Collected data:
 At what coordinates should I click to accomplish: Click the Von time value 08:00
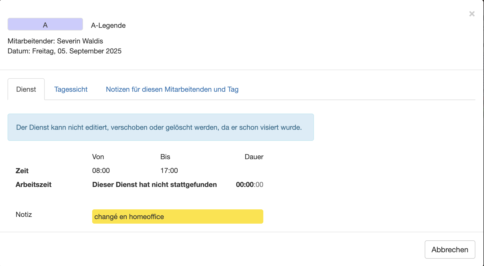tap(101, 170)
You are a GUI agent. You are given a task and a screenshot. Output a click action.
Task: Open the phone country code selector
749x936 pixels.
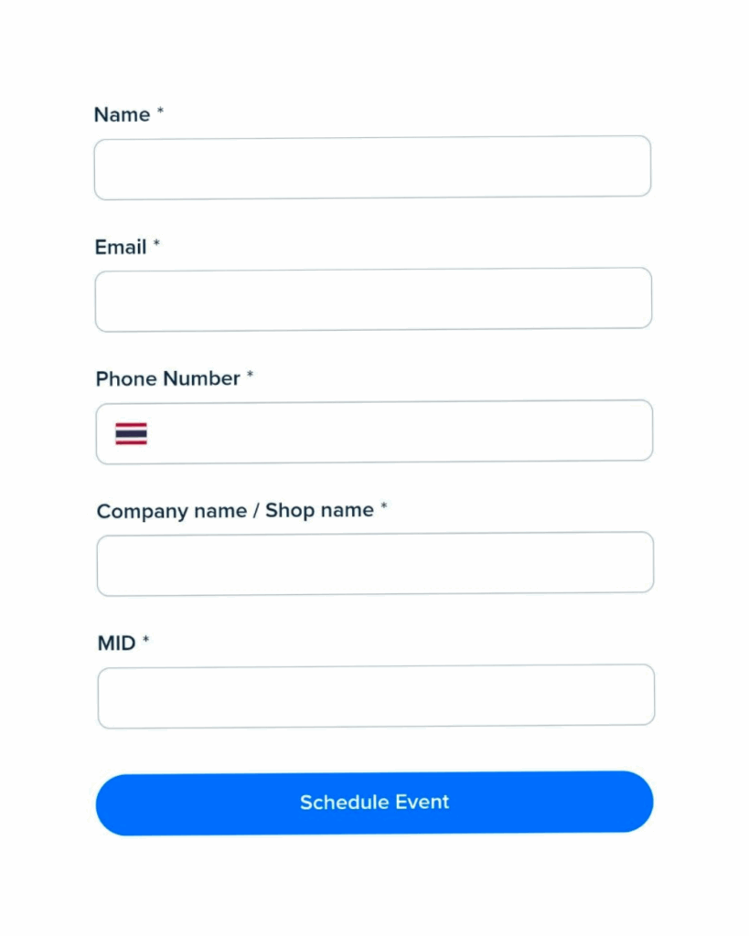pyautogui.click(x=131, y=433)
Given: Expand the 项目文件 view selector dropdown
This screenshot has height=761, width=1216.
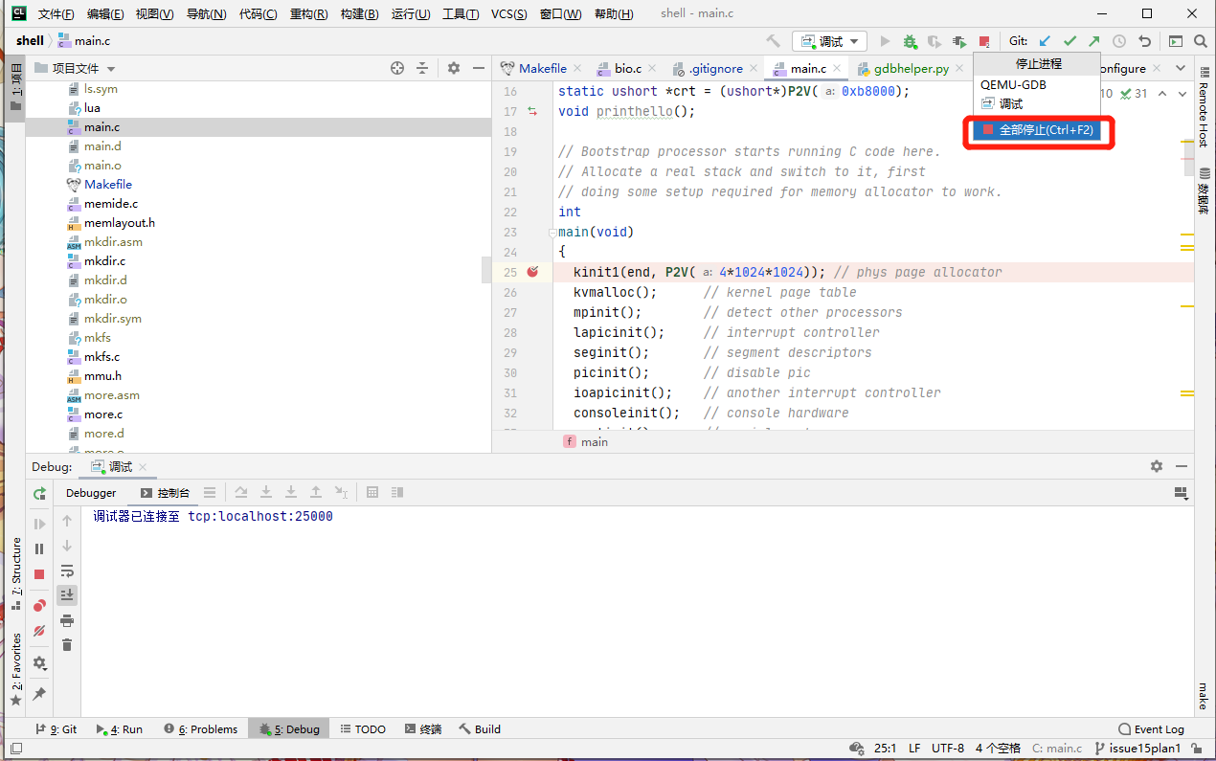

> What is required
Look through the entries above, and wherever a line holds the word "selector", copy it.

> Reply
Task: Open the phone country code selector
Given: Expand the 项目文件 view selector dropdown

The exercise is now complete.